When sexual abuse occurs within an organisational setting, there are indeed three actors involved: the victim, the perpetrator and the organisation. In humanitarian and other fragile settings the rule of law and general infrastructure are often weakened and leave international organisations with an even greater responsibility to ensure the safety of their employees and the local community. Yet, it is precisely in these circumstances where we see a surge of abuse and exploitation. In such settings, the organisation is often the only actor to be able to provide the victim with support. At the same time this setting allows for inflated feeling of impunity and moral licensing among the perpetrators, in particular in the face of inaction from the organisation.
However, many organisations, in particular smaller ones, might feel that talking about sexual harassment and abuse is bad for their business, awkward or even uncomfortable. This results in them choosing to remain silent and avoid the topic. At the same time, other organisations have understood the damaging effect of sexual misconduct on their reputation and credibility. They have chosen to speak up and publicly disassociate themselves from staff found guilty. These organisations have realised that admitting the problem and actively working to eliminate it internally is crucial for the safety of their employees and the communities they work with. Nevertheless, despite this clear self-interest, sexual harassment and abuse still happens. Why is elimination so difficult?
The root causes are linked to the underlying power relations. This involves inequality not just between genders but also between and intersecting with class, race, age and other factors. Socially constructed behaviour models create toxic pockets of (often male) entitlement and homogenous leadership groups facilitate “old boys clubs”- style voluntary and involuntary protection of perpetrators. Both factors perpetuate power imbalance even within the humanitarian and development sectors.
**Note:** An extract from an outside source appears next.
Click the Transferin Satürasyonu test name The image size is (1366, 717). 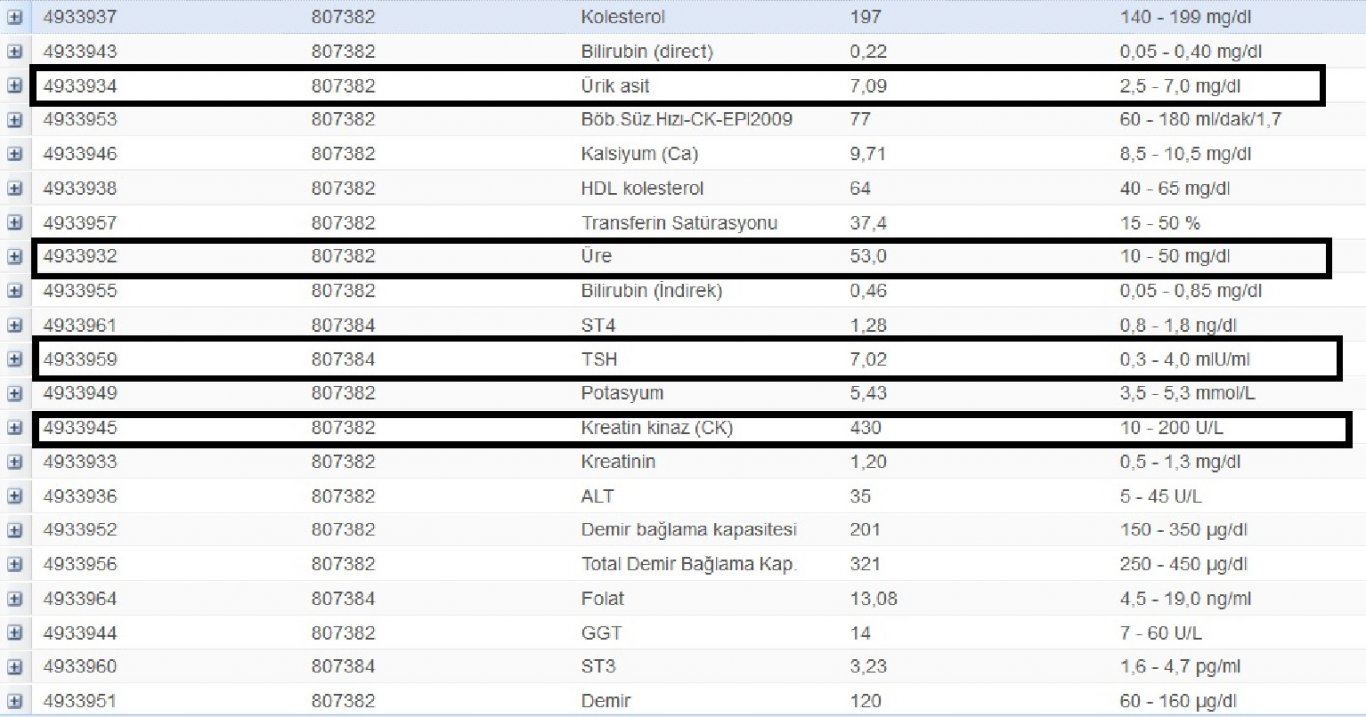679,223
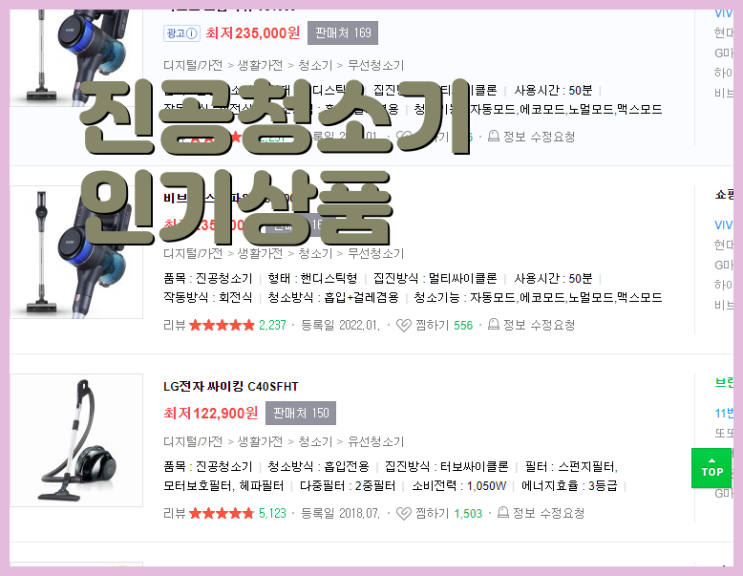This screenshot has width=743, height=576.
Task: Open the second stick vacuum thumbnail
Action: point(76,252)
Integrity at all levels of organisation is a crucial element in the fight against sexual exploitation, misconduct and abuse of power. Tools to create and maintain integrity include, among others, not only a properly implemented and transparently applied code of conduct, but also training of staff, reliable reporting mechanisms and independent support systems, such as hotlines and legal aid by trained professionals. Helping staff to understand the unequal power relations in emergency situations and informing them about the consequences of their actions are other ways to reduce the likelihood of misconduct.
The above is linked to a bigger change in the operating culture of international organisations. The international community has long been reactive to sexual misconduct, and many of the suggested mechanisms follow a reactive approach by supporting, investigating and punishing after a violation has already happened. Truly preventative measures need to take into account the root causes and integrate into their analysis an active effort to change mind-set and behaviour.
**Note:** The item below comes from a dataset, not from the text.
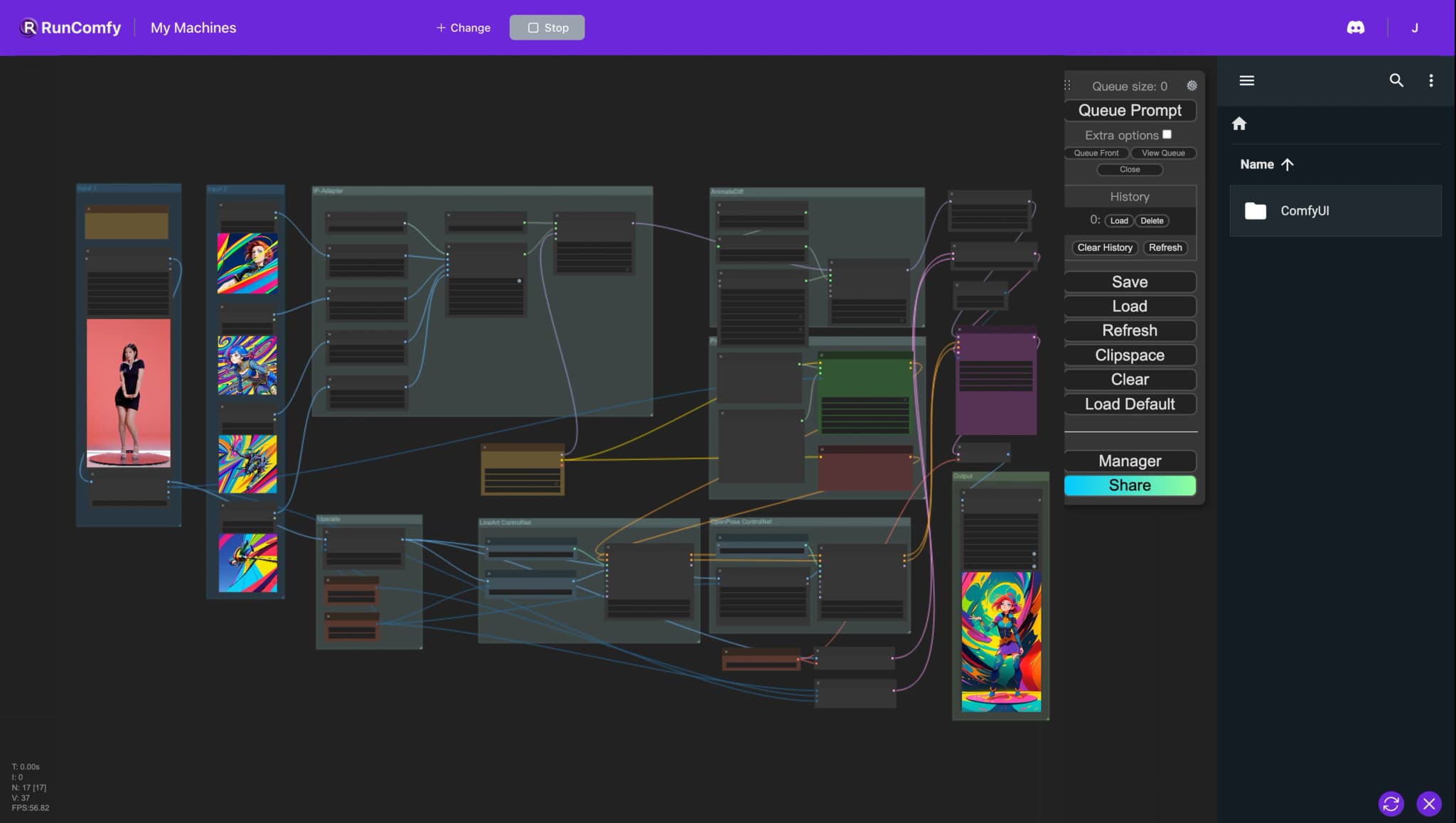Open file browser hamburger menu
This screenshot has width=1456, height=823.
(x=1246, y=80)
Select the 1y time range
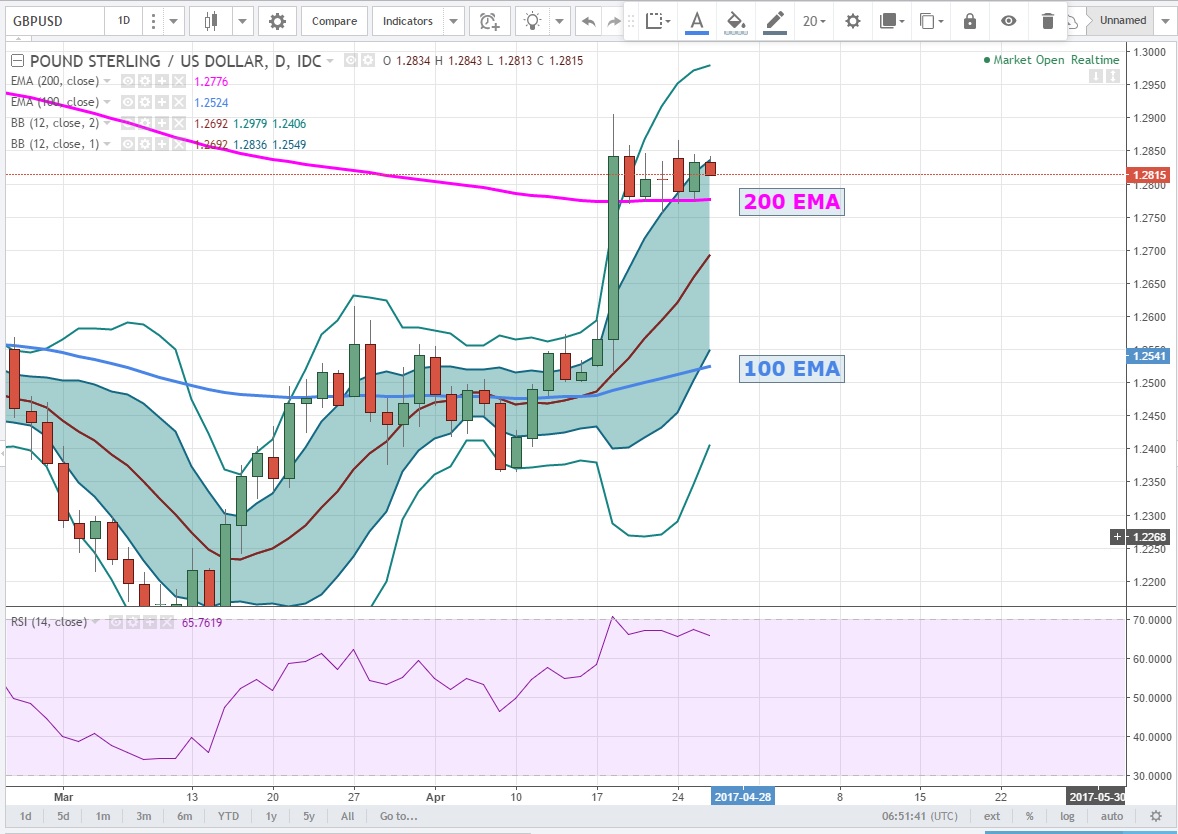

Moreover, independent complaint mechanisms are crucial as internal mechanisms can place victims vulnerable for further abuse or career dismissal by their peers and supervisors. As the current level of misconduct illustrates, self-regulation and technical responses have not been sufficient. Abuse alone is a grave issue but it becomes a scandal when others stand by and do nothing. Yet, often it is the organisational culture that discourages affected persons from reporting misconduct and taking action against the perpetrator. At times, those who dare to speak out risk their jobs or even careers.
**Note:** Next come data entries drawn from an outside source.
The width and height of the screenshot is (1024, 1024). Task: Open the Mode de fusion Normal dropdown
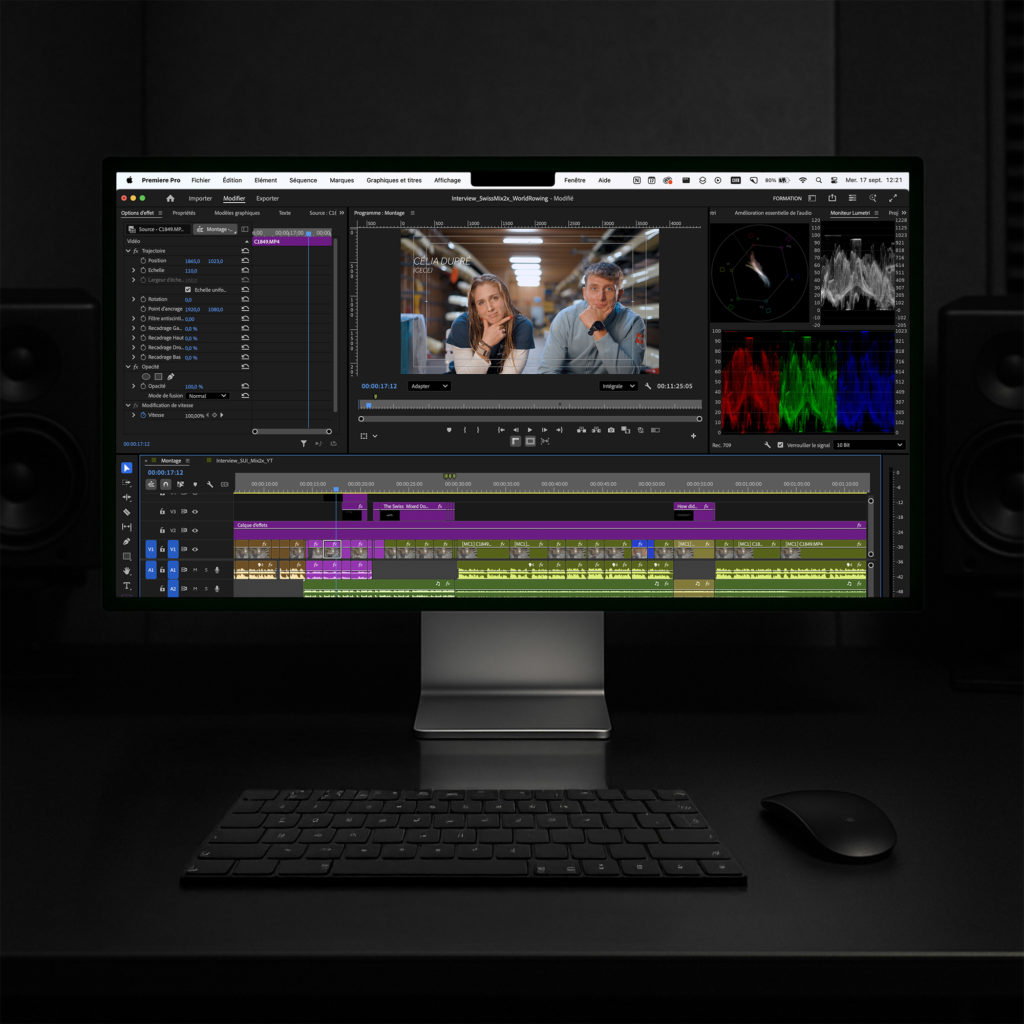click(208, 396)
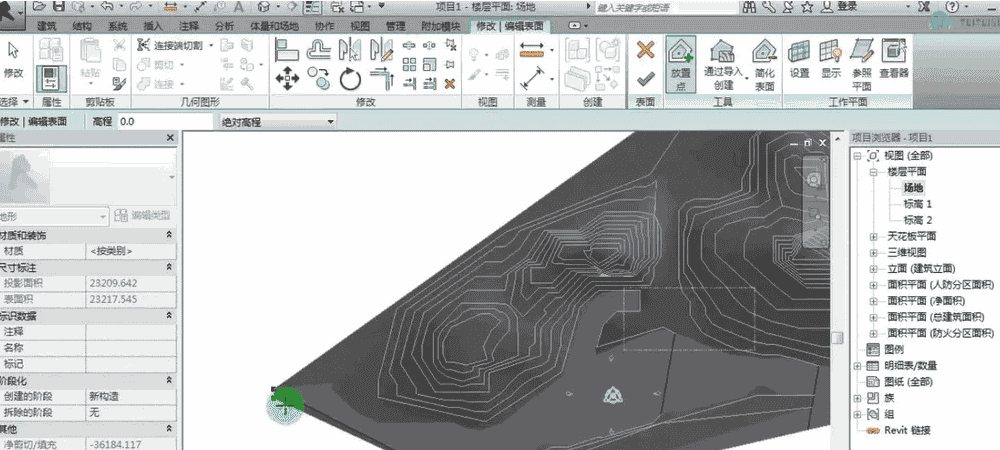
Task: Open the 通过导入创建 tool
Action: pyautogui.click(x=722, y=61)
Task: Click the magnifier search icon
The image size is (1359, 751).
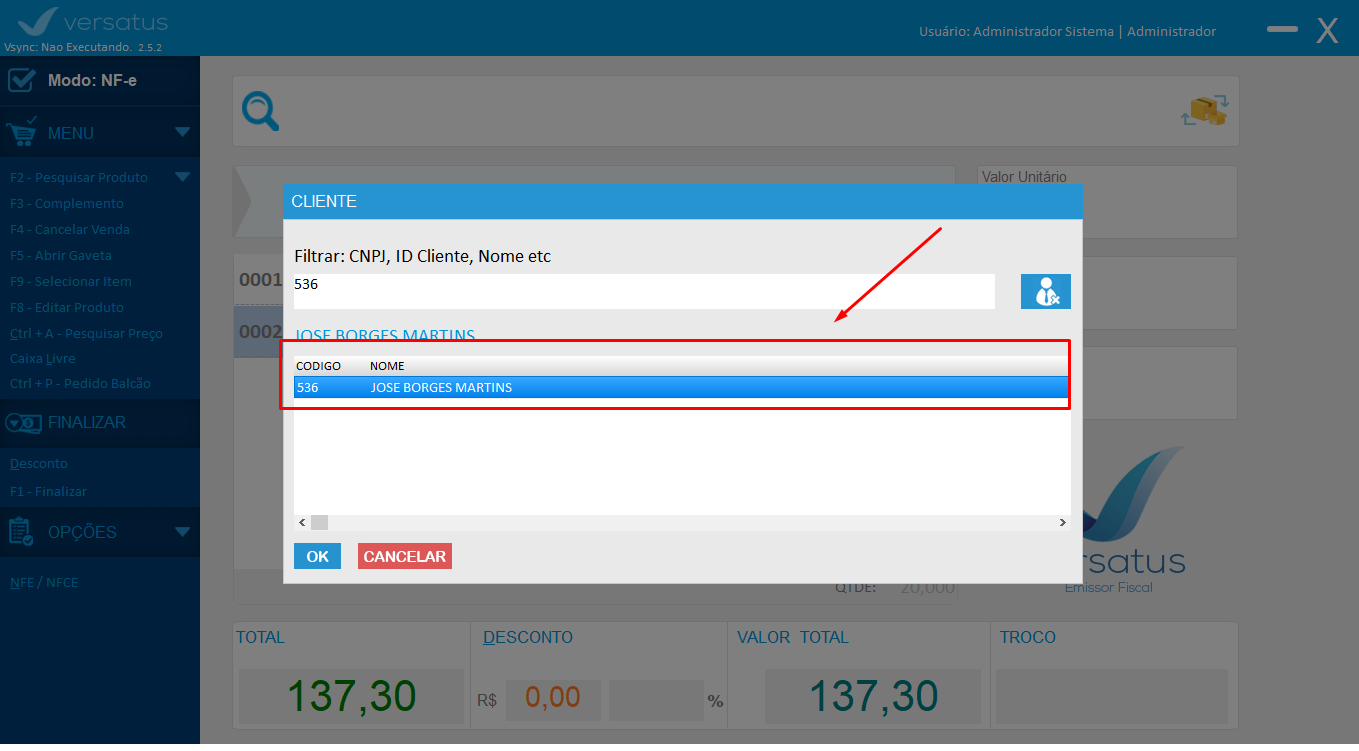Action: coord(261,111)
At the moment, many discussions take place about the need to address root causes of sexual abuse, harassment and exploitation but concrete action to identify and proactively address these causes is missing. In order to do justice to the women, men and children who are abused and exploited, we cannot just listen to them; we also need to take action to correct the skewed power structures which allow the abuse to continue and which leaves the victims voiceless and excluded. It is time to stop being part of the problem and become a part of the solution.